According to Misna, the victims were shot, stabbed or clubbed to death. Many of their bodies were then thrown into a river - the massacre lasted all night until dawn, eyewitnesses say.
The rebels deny the charge as "surreal". BBC Rome correspondent David Willey says the Misna agency, which collates reports from thousands of Catholic mission stations in Africa, is usually reliable. Bodies 'scattered' The agency says the killings took place overnight 14-15 May at the village of Katogota, 60km (40 miles) south of Bukavu. Misna quoted a survivor as saying: "The massacre started at sundown and lasted from 1930 on Sunday until 0500 on Monday. "Some of the bodies of the victims, who were scattered over a vast area inside and outside the village, were dragged to the river and some of them abandoned in the water," the survivor said.
Burundi, Uganda and Rwanda support a rebel coalition fighting the government of President Kabila, who is backed by troops from Zimbabwe, Angola and Namibia.
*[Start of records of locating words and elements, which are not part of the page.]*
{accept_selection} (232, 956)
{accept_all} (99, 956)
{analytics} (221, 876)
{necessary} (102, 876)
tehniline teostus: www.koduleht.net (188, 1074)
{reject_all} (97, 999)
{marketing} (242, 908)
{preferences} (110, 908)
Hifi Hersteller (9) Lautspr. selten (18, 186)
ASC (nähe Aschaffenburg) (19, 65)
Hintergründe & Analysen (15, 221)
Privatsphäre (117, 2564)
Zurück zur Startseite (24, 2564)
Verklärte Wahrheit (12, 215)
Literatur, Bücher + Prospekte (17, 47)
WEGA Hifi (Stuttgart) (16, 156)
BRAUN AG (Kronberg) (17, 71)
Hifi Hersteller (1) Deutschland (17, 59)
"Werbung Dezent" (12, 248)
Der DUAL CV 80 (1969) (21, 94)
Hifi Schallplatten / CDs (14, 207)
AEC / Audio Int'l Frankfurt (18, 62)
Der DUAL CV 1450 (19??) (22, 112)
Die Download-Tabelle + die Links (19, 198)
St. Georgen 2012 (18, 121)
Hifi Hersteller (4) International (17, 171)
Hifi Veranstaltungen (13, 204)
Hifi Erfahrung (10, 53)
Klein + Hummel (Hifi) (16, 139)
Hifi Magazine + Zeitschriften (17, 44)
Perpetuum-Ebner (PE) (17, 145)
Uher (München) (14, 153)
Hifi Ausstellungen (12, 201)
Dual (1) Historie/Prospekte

The missionary agency said panic started in Katogota after the officer was killed, because the population feared they would be held responsible. Officers from the rebel force managed to restore calm, but soldiers returned at nightfall to attack the civilians. The rebels had accused the villagers of supporting Mr Kabila's government. Father Giulio Albanese, director of the Misna agency, said the casualty figure was expected to rise as further information became available. Rebels' denial The RCD says the Misna story is completely false, and a rebel spokesman described it as surreal.
The RCD says it is carrying out its own investigation, while emphasising that calm has been restored and villagers who fled are now returning to Katogota. On Friday, the RCD dismissed a report by an international human rights group accusing them of torturing and killing civilians in rebel-held areas in the east of the country. An RCD spokesman, Kin-Kiey Mulumba, rejected the allegations and offered to co-operate with a United Nations investigation and punish any of its fighters found responsible. The report, released earlier in the week by the New York-based Human Rights Watch, said Congolese rebels and allied Rwandan army units had committed rape and murder on a massive scale.